Editor’s Note: This blog has been updated to include more recent data. It was originally published in October 2017.

Investing is a balancing act. Investment professionals need to ensure clients achieve their investment goals while also keeping an eye on portfolio costs. Achieving this balance is becoming more challenging as today’s low growth environment prompts investors to rethink their asset allocation strategy and keep a closer eye on fees as they strive to meet their investment goals.

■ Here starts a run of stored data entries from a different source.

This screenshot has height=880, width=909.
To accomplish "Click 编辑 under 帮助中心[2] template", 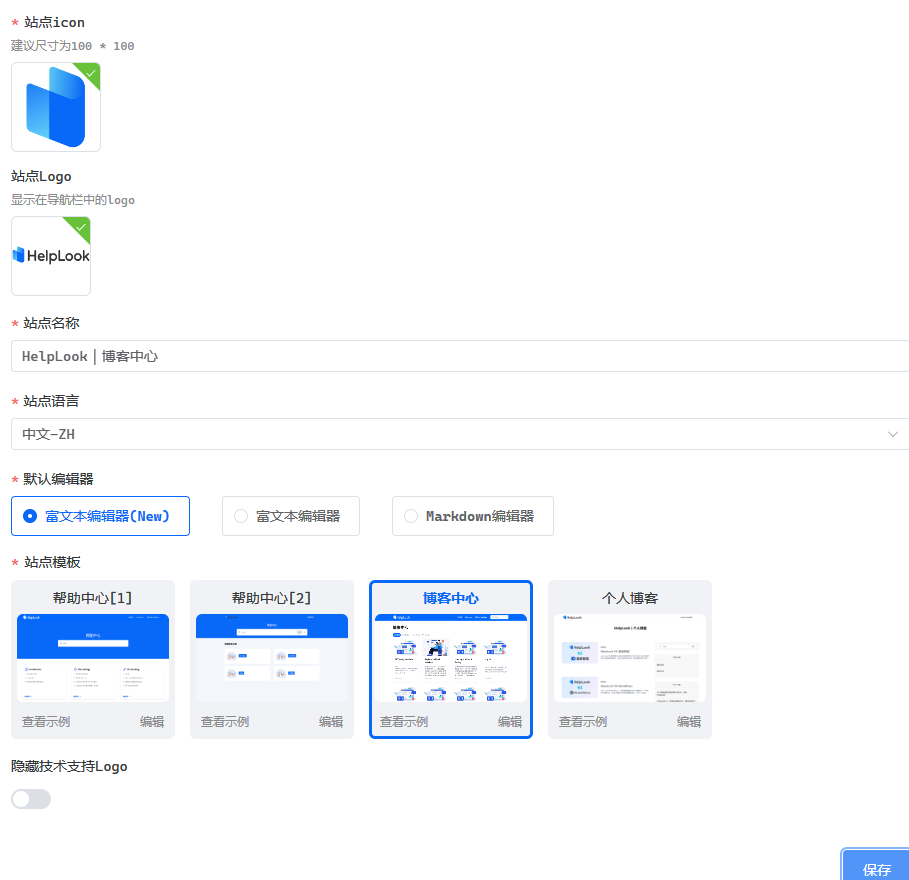I will pyautogui.click(x=331, y=720).
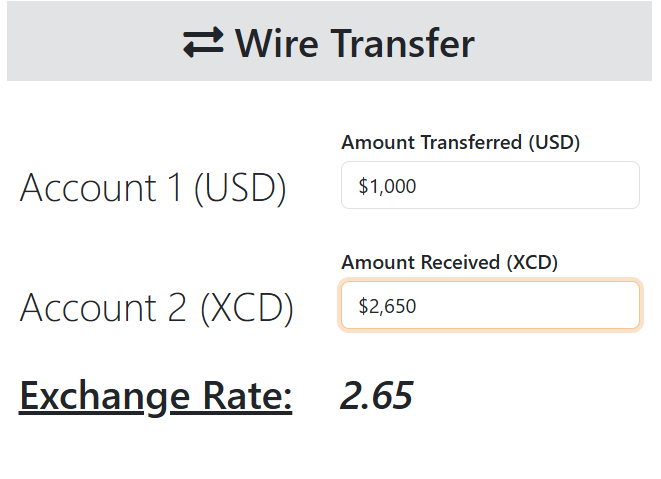661x479 pixels.
Task: Click the $1,000 value in the USD field
Action: tap(387, 186)
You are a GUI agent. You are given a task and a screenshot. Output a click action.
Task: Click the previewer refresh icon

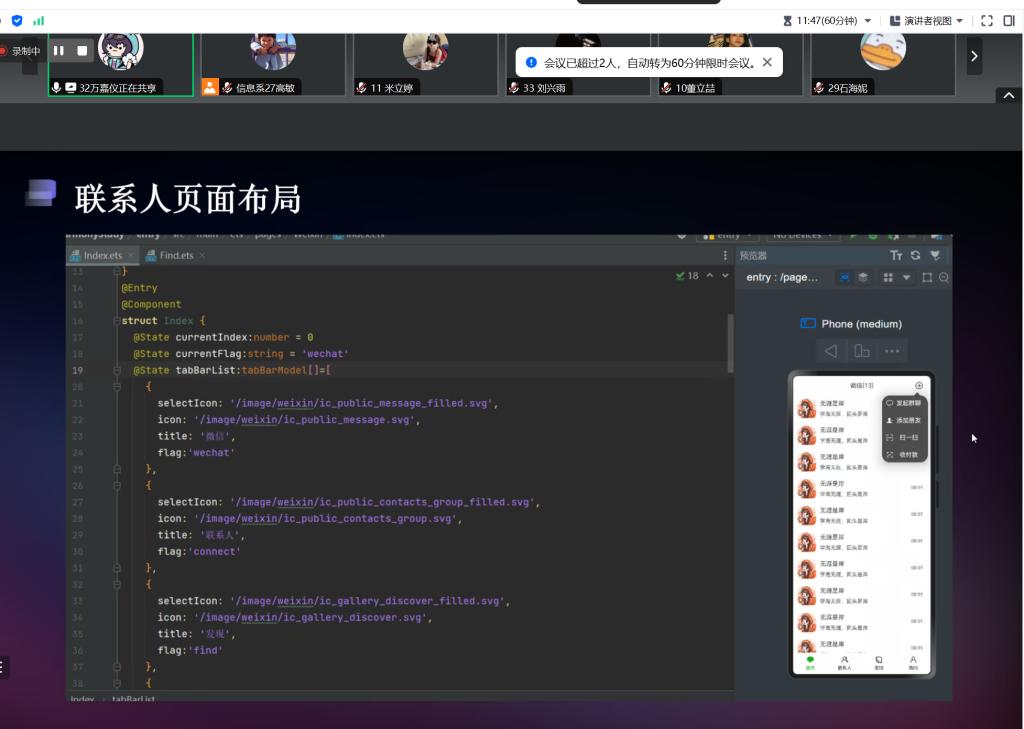click(915, 256)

One way to navigate this environment: ensure your portfolio is built on a well-diversified core and manage your fee budget so costs don’t erode your investment returns.

Diversifying your core

We often talk about the importance of a well-diversified portfolio core, but what do we mean when we say core? We’re referring to the long-term foundation of your portfolio that typically holds a mix of stocks and bonds. Your asset allocation decisions in the core, informed by your client’s risk tolerance, return expectations and time horizon, are the starting point for managing a portfolio’s risk and return. Today's core portfolios should also reflect an expansive investment universe.

By constructing a properly diversified, cost-efficient core, you can pursue specific investment goals—from generating income and managing risk to growing capital.

Core investing shouldn’t be costly

As the largest part of a portfolio, the core should never be the most expensive. When you focus on controlling costs in the core, your clients can keep more of their hard-earned returns.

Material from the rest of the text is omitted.